Ein Verstoß gegen Art. 3 Abs. 1 GG ist gegeben, wenn der Gesetzgeber eine Gruppe anders behandelt als eine andere, obwohl zwischen beiden Gruppen keine Unterschiede von solcher Art und solchem Gewicht bestehen, die die unterschiedliche Behandlung rechtfertigen können (vgl. BSG, Urteil vom 31.10.2007, B 14/11b AS 5/07 R m.w.N.). Das ist hier nicht der Fall. Solange ein Leistungsbezug für beide Leistungen parallel stattfindet, sind auch beide Leistungsträger in der Verantwortung. Es obliegt dem Gesetzgeber, eine ausdrückliche Regelung, sofern gewollt, zu schaffen, die die Betreuung nach dem SGB II bei gleichzeitigem Bezug von Arbeitslosengeld nach dem SGB III ausschließt. Eine diesbezügliche Regelung liegt bislang nicht vor.

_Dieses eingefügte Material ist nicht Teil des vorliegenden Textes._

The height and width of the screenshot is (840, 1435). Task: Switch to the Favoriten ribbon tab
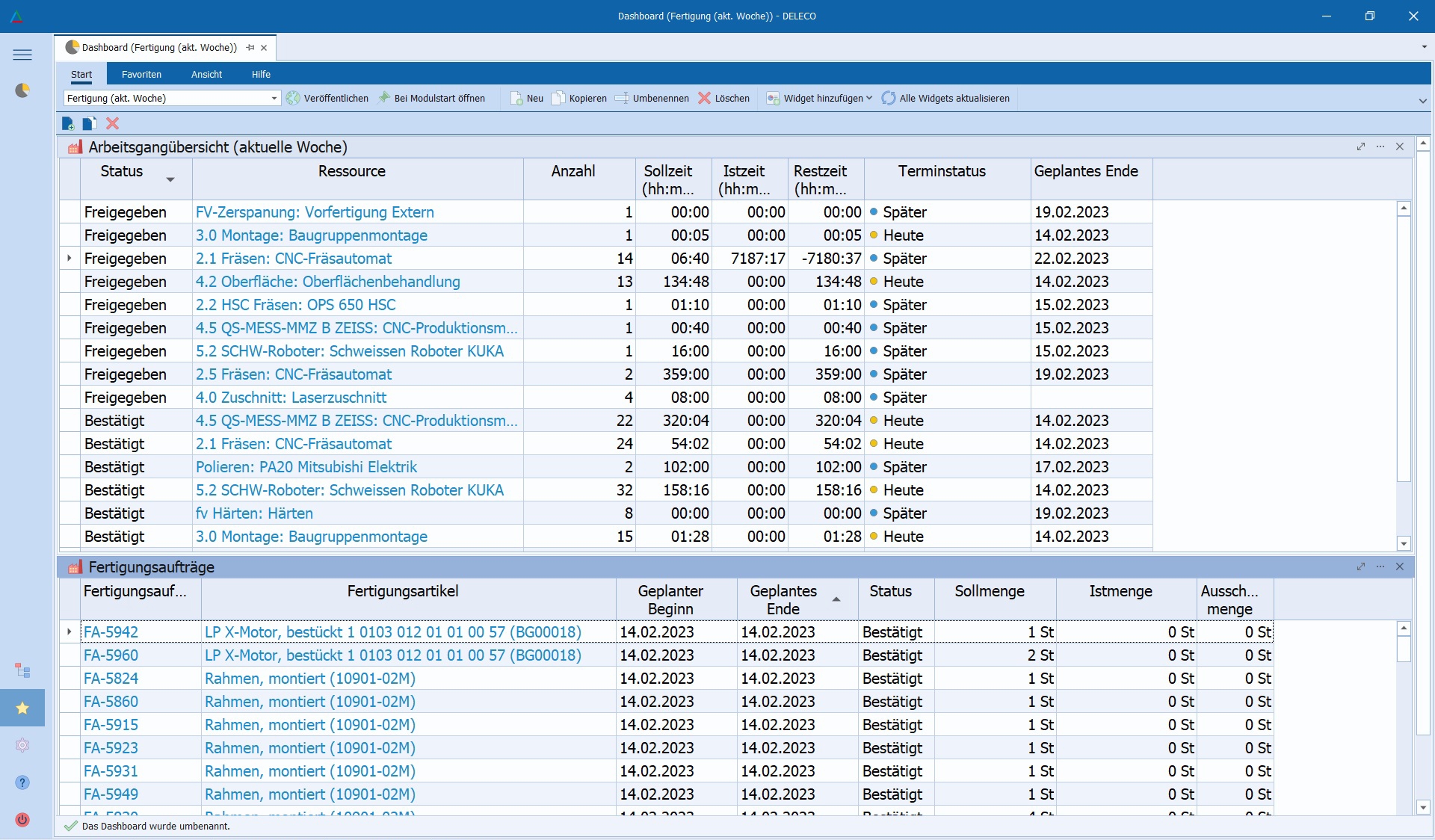coord(141,74)
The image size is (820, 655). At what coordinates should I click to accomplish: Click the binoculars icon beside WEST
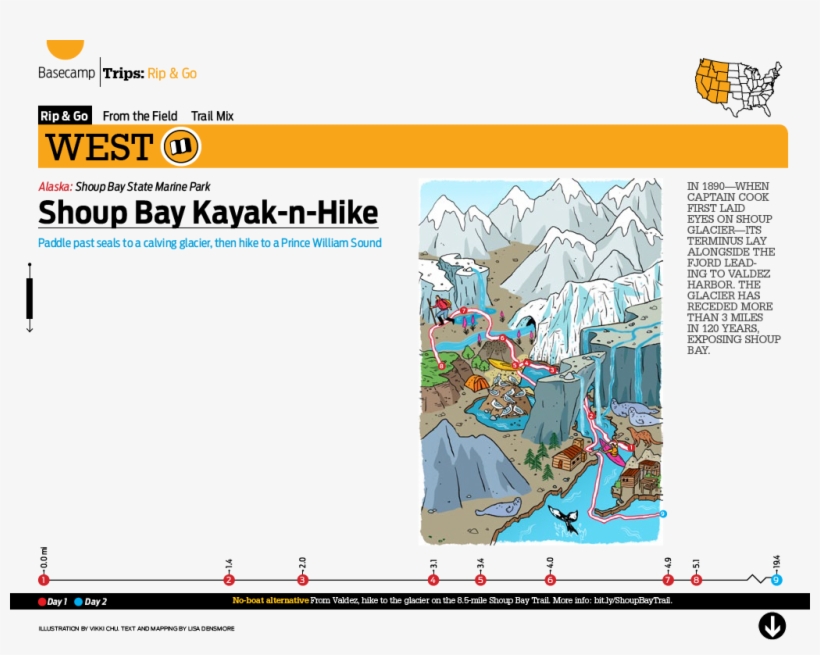point(181,147)
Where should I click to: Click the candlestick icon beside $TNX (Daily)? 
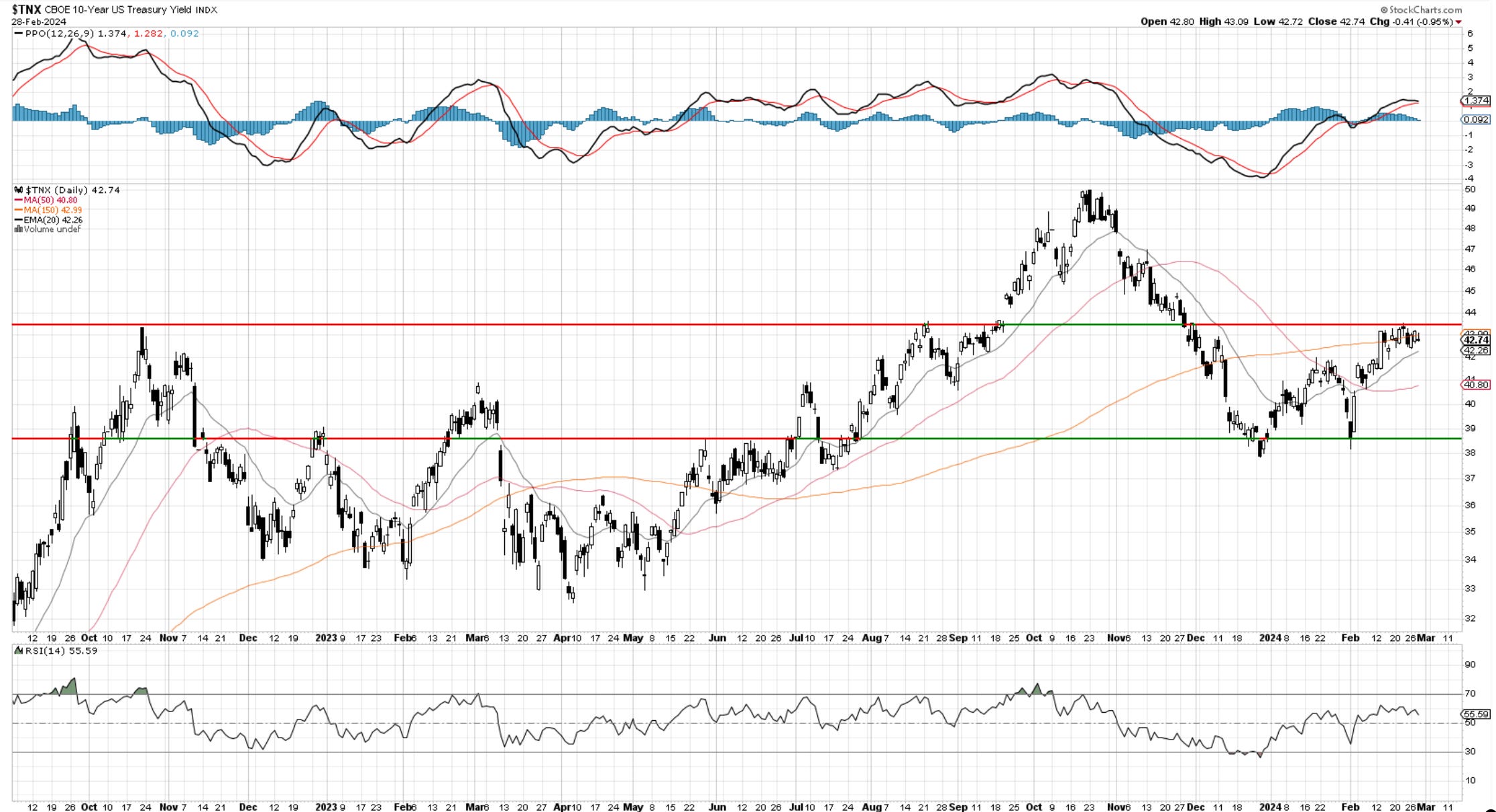(x=18, y=190)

Fehlt es an der Glaubhaftmachung eines Anordnungsanspruches, kann dahingestellt bleiben, ob das SG zu Recht auch einen Anordnungsgrund verneint hat. Zwar dürfte ohne eine sofortige Entscheidung keine existenzielle Notlage bei dem Antragsgegner eintreten. Anderseits können die Eingliederungsleistungen sowohl nach dem SGB III als auch nach dem SGB II mit Sanktionsandrohungen verknüpft werden, sofern der Leistungsberechtigte bei der Eingliederung nicht hinreichend mitwirkt. Unter diesem Gesichtspunkt bestehen Bedenken hinsichtlich der Verneinung eines Anordnungsgrundes, zumal bis zu einer Entscheidung in der Hauptsache eine Betreuung durch die Agentur für Arbeit nicht mehr gegeben sein dürfte, worauf der Antragsteller zu Recht hingewiesen hat. Denn dem Antragsteller ist für den Zeitraum vom 01.08.2011 bis 30.07.2012 Arbeitslosengeld bewilligt worden (Bescheid vom 11.08.2011).
Die Kostenentscheidung beruht auf einer entsprechenden Anwendung des § 193 Abs.1 SGG.
Dieser Beschluss ist gemäß § 177 SGG unanfechtbar.